Article 2 : Une astreinte de 200 euros par jour est prononcée à l'encontre de la ministre de la transition écologique si elle ne justifie pas avoir, dans le délai d'un mois suivant notification du présent arrêt, exécuté l'article 2 du jugement n° 1702853 du tribunal administratif de Grenoble du 18 décembre 2020, et ce jusqu'à la date de cette exécution dont la ministre devra justifier en communiquant à la cour la copie des actes pris à cette fin.

Article 3 : Le surplus des conclusions de M. A est rejeté.

Article 4 : Le présent arrêt sera notifié à M. B A et à la ministre de la transition écologique. Copie en sera adressée à la société EDF.

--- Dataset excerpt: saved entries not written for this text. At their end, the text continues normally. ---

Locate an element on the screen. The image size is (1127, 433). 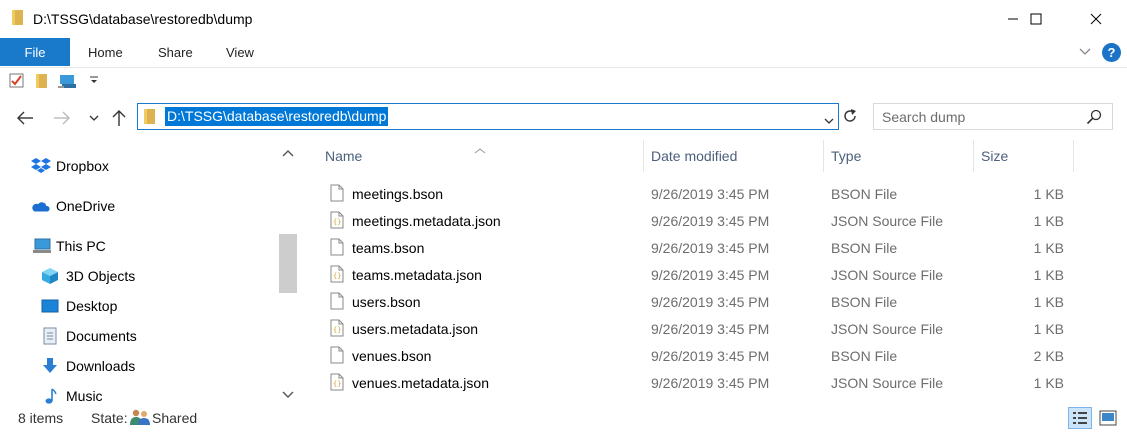
nav-item-3d-objects: 3D Objects is located at coordinates (135, 276).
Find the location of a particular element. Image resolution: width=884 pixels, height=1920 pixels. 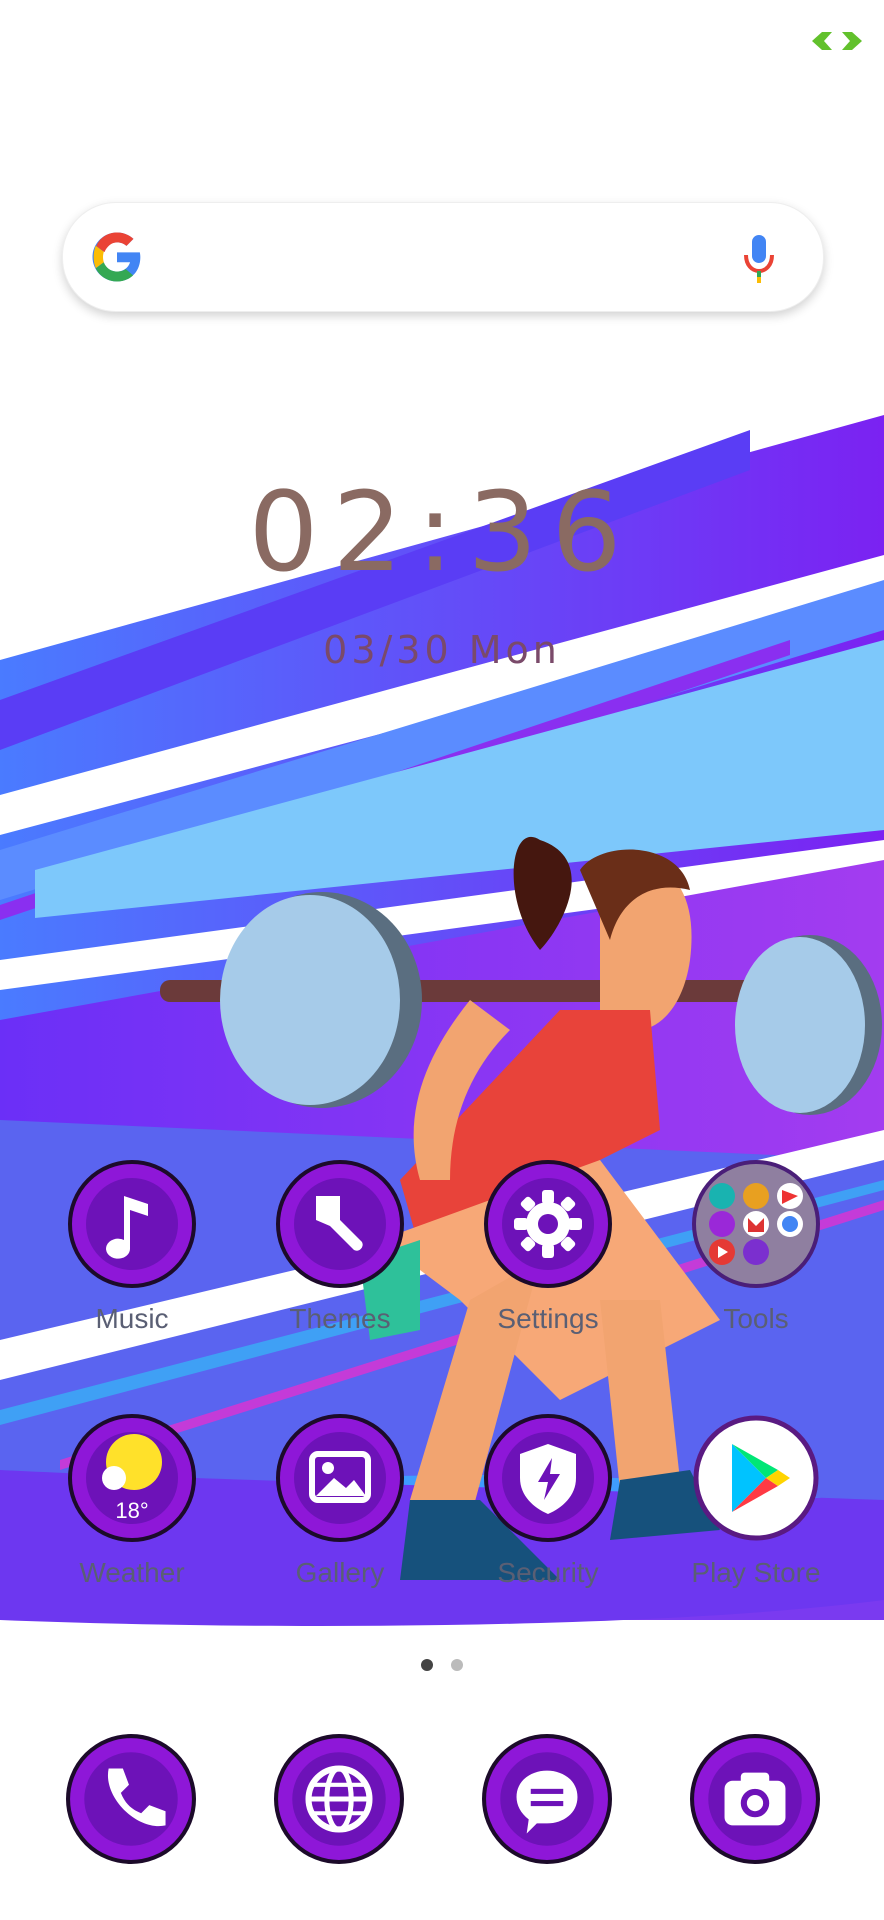

weather-icon: 18° is located at coordinates (132, 1478).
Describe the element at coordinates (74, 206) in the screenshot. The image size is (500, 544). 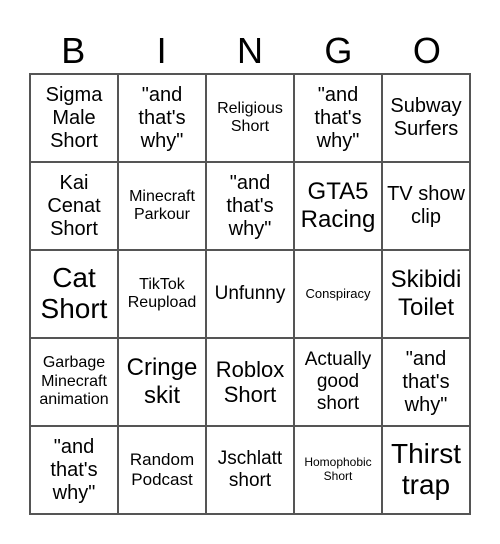
I see `bingo-cell: Kai Cenat Short` at that location.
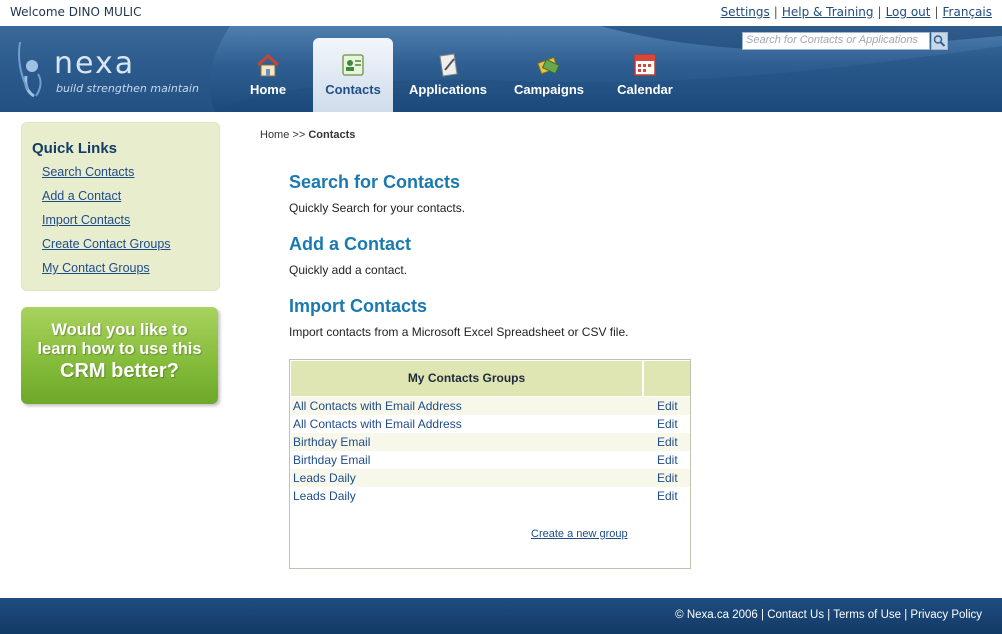  I want to click on help-training-link: Help & Training, so click(828, 12).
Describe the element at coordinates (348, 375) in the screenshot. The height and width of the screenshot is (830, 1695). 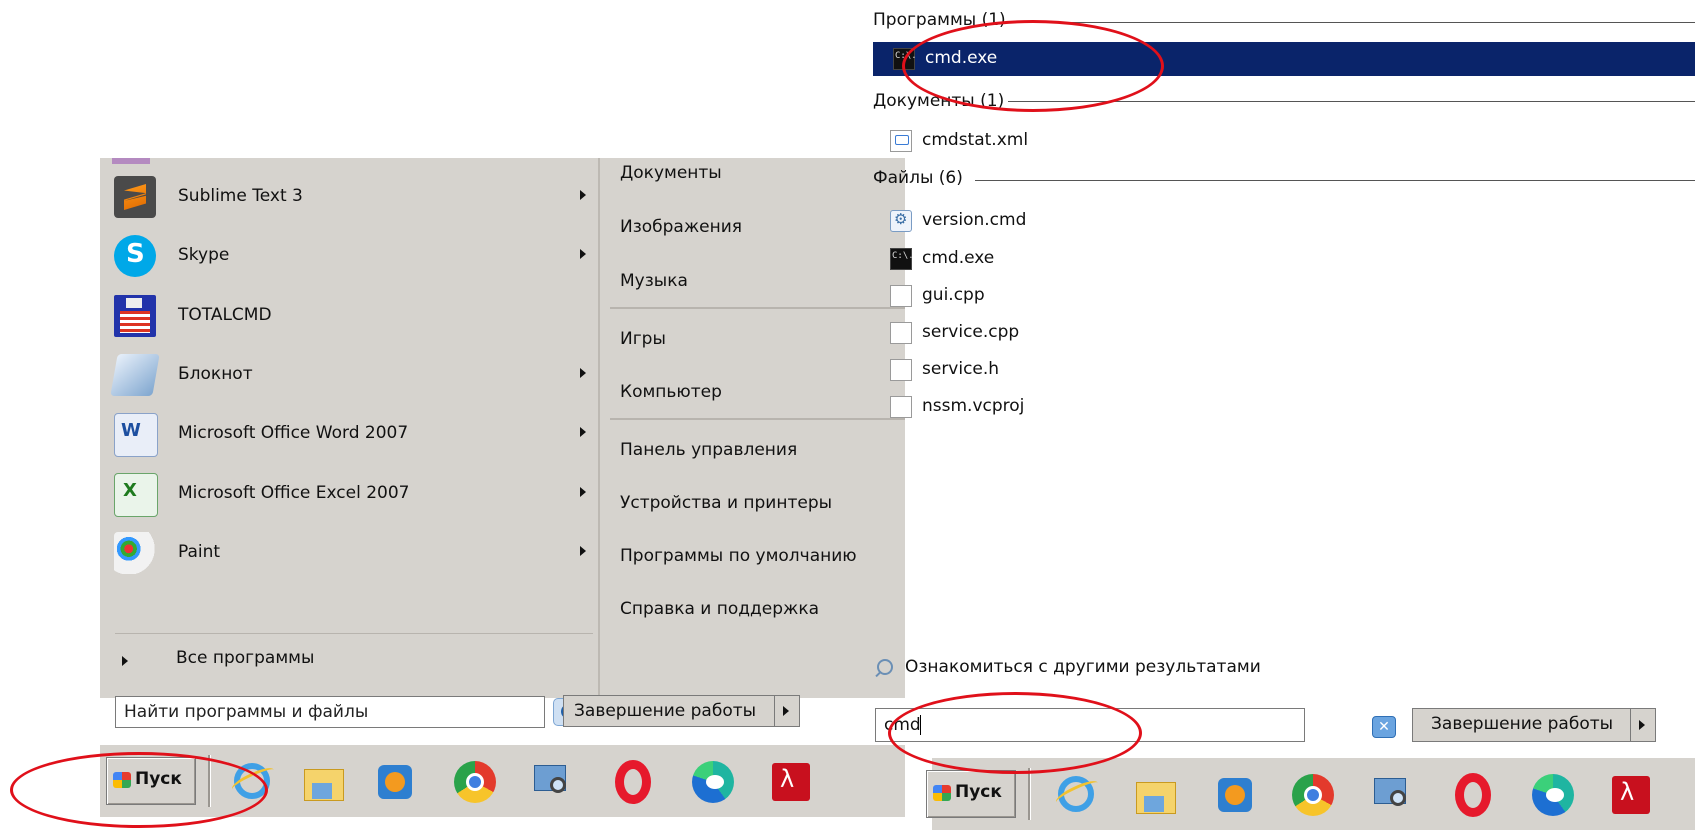
I see `program-item-notepad: Блокнот` at that location.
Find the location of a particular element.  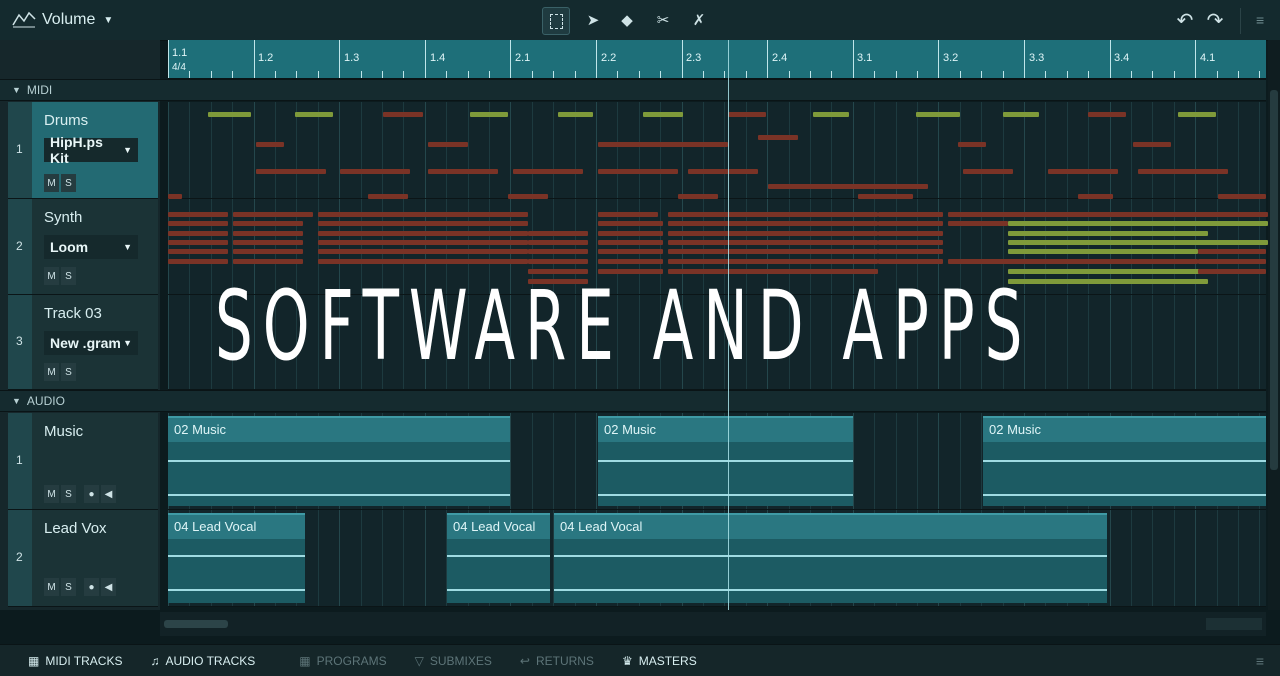

tab-returns: ↩ RETURNS is located at coordinates (557, 661).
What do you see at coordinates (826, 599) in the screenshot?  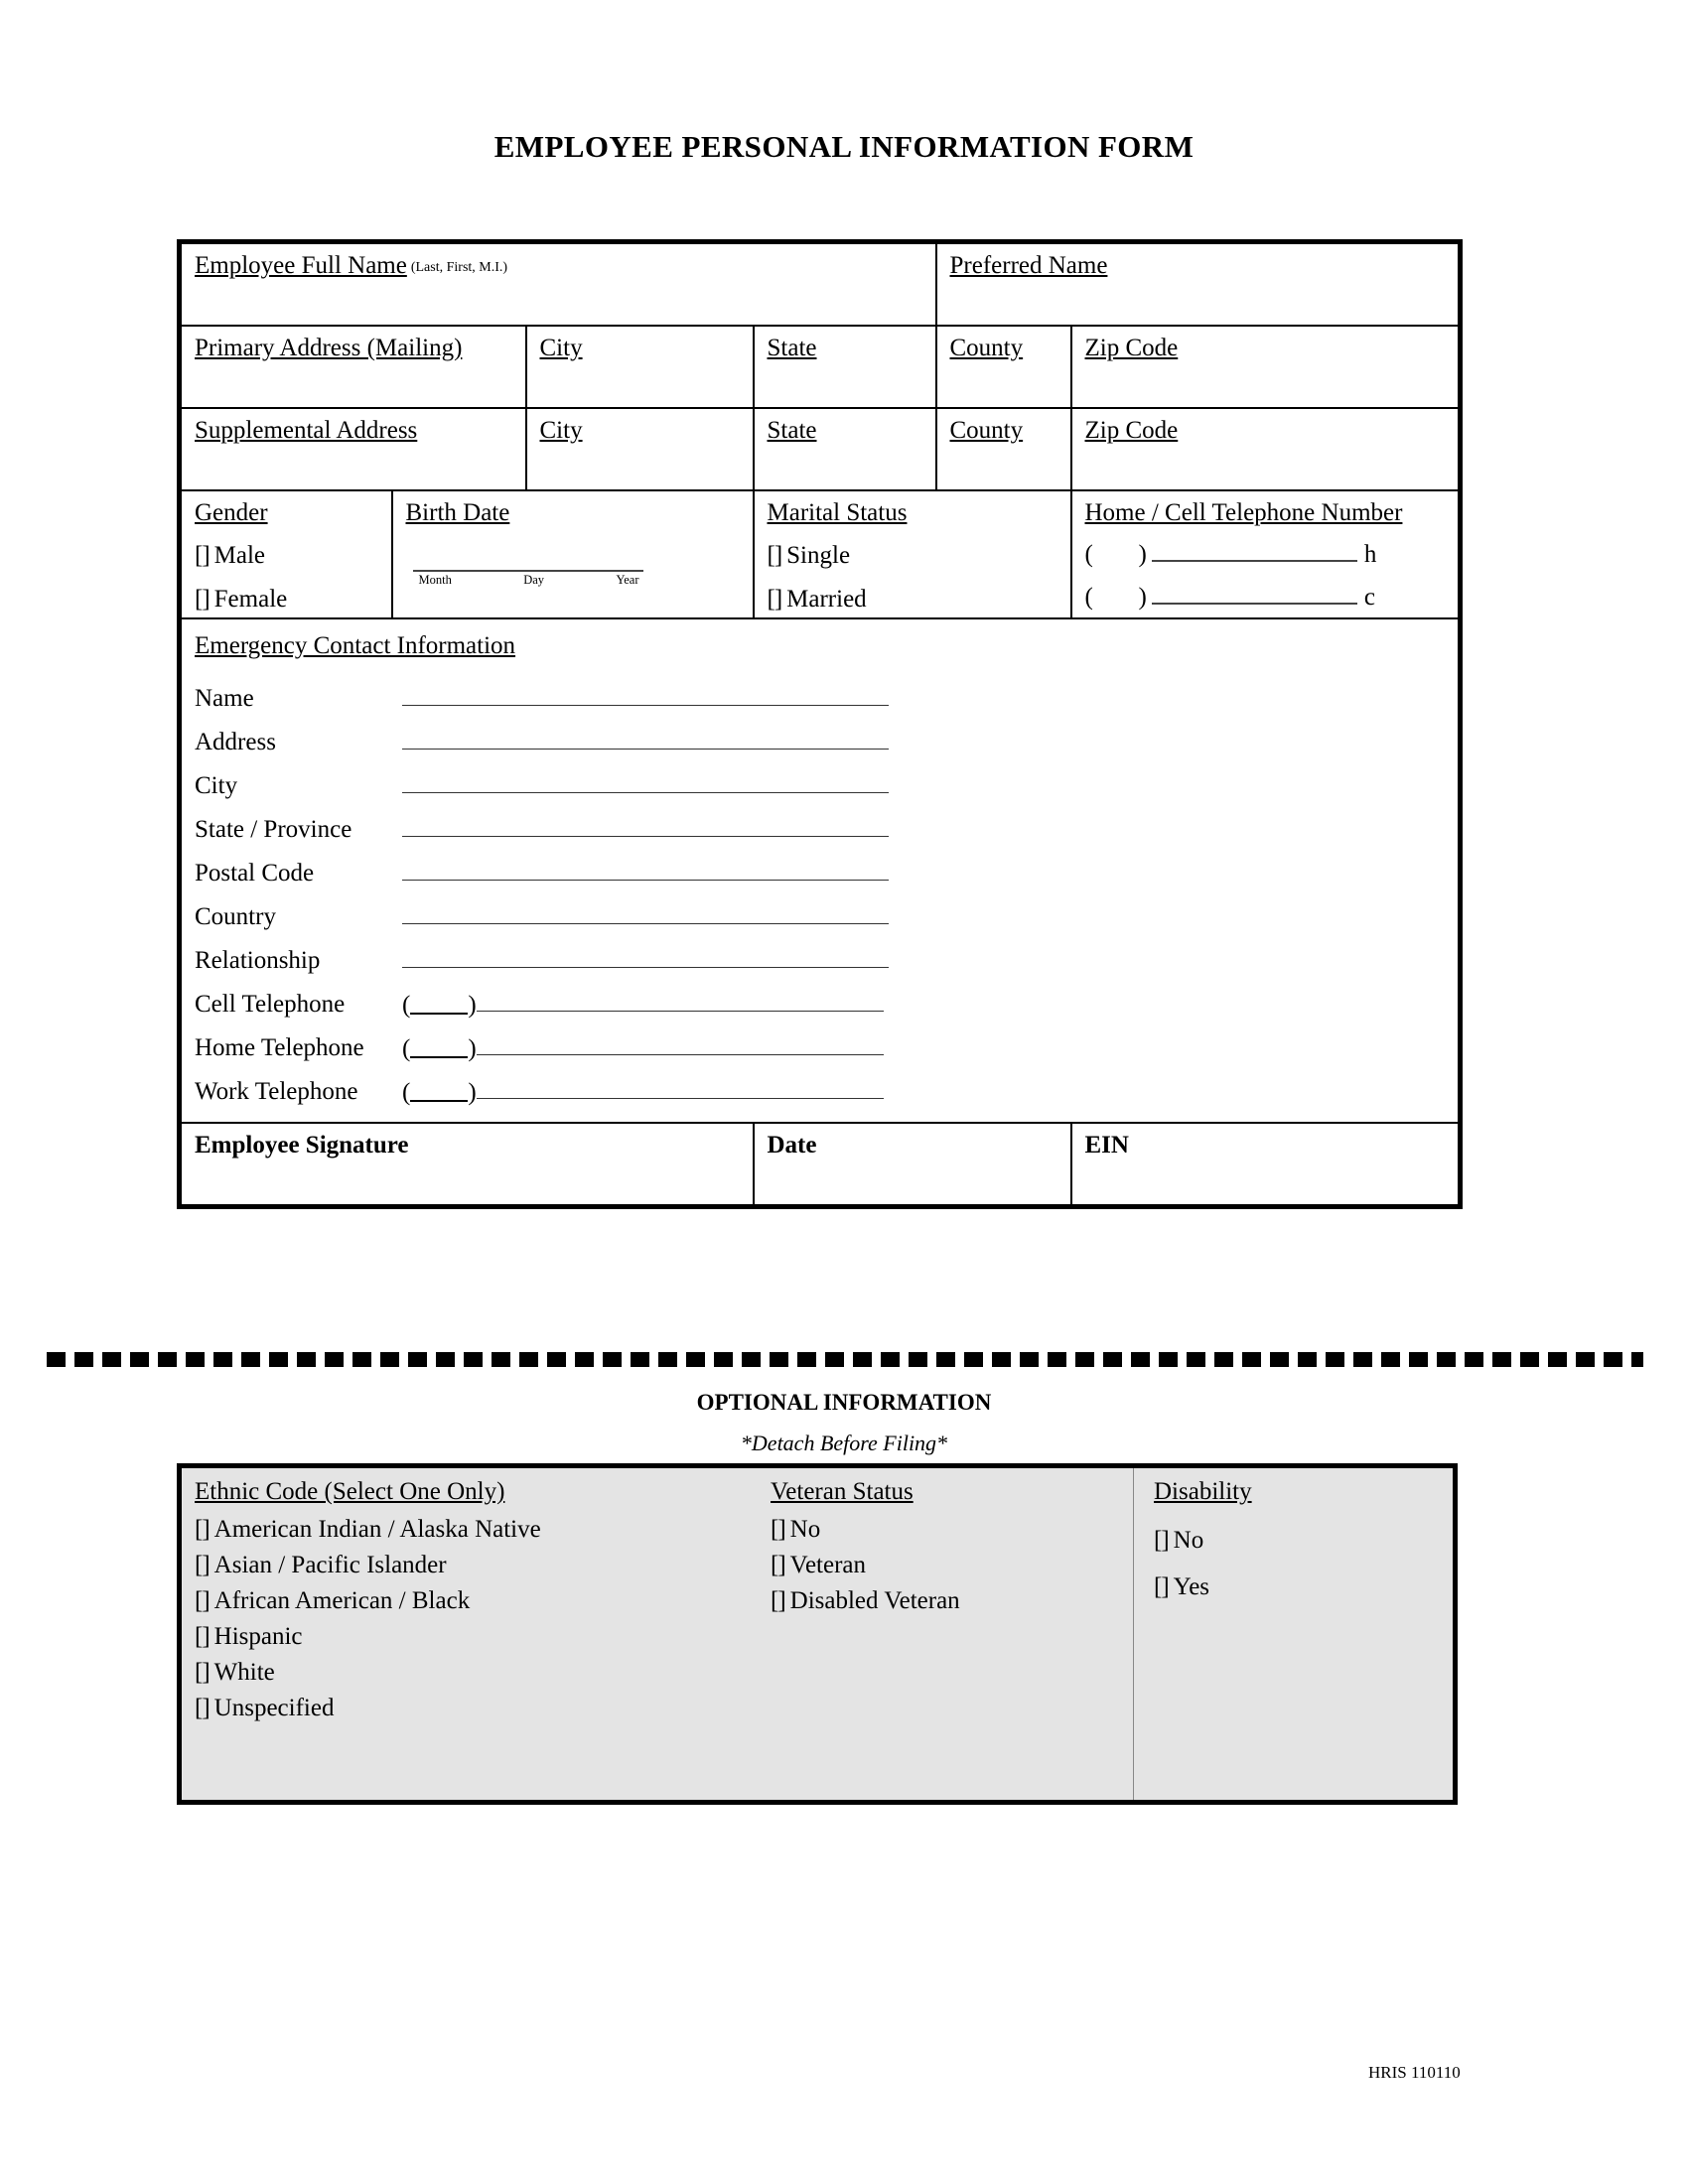 I see `marital-option-married-label: Married` at bounding box center [826, 599].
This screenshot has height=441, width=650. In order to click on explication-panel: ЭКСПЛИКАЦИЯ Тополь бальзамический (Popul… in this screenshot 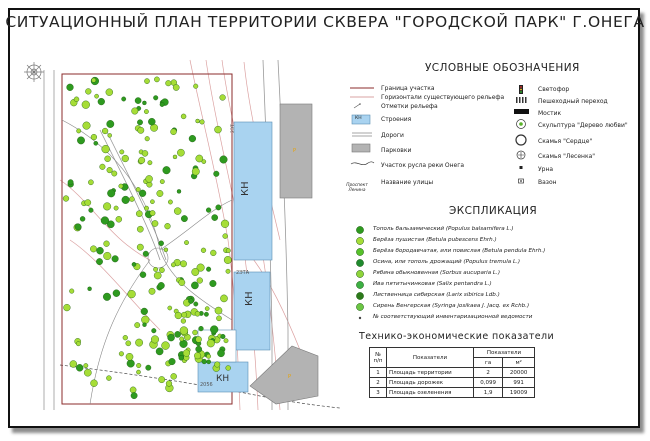, I will do `click(490, 268)`.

Délibéré après l'audience du 24 mars 20222, à laquelle siégeaient :

M. Pourny, président de chambre,

M. Gayrard, président assesseur,

M. Pin, premier conseiller.

Rendu public par mise à disposition au greffe le 19 avril 2022.

Le rapporteur,

J.-P. GayrardLe président,

F. Pourny

La greffière,

F. Abdillah

La République mande et ordonne à la ministre de la transition écologique en ce qui la concerne ou à tous huissiers de justice à ce requis en ce qui concerne les voies de droit commun contre les parties privées, de pourvoir à l'exécution de la présente décision.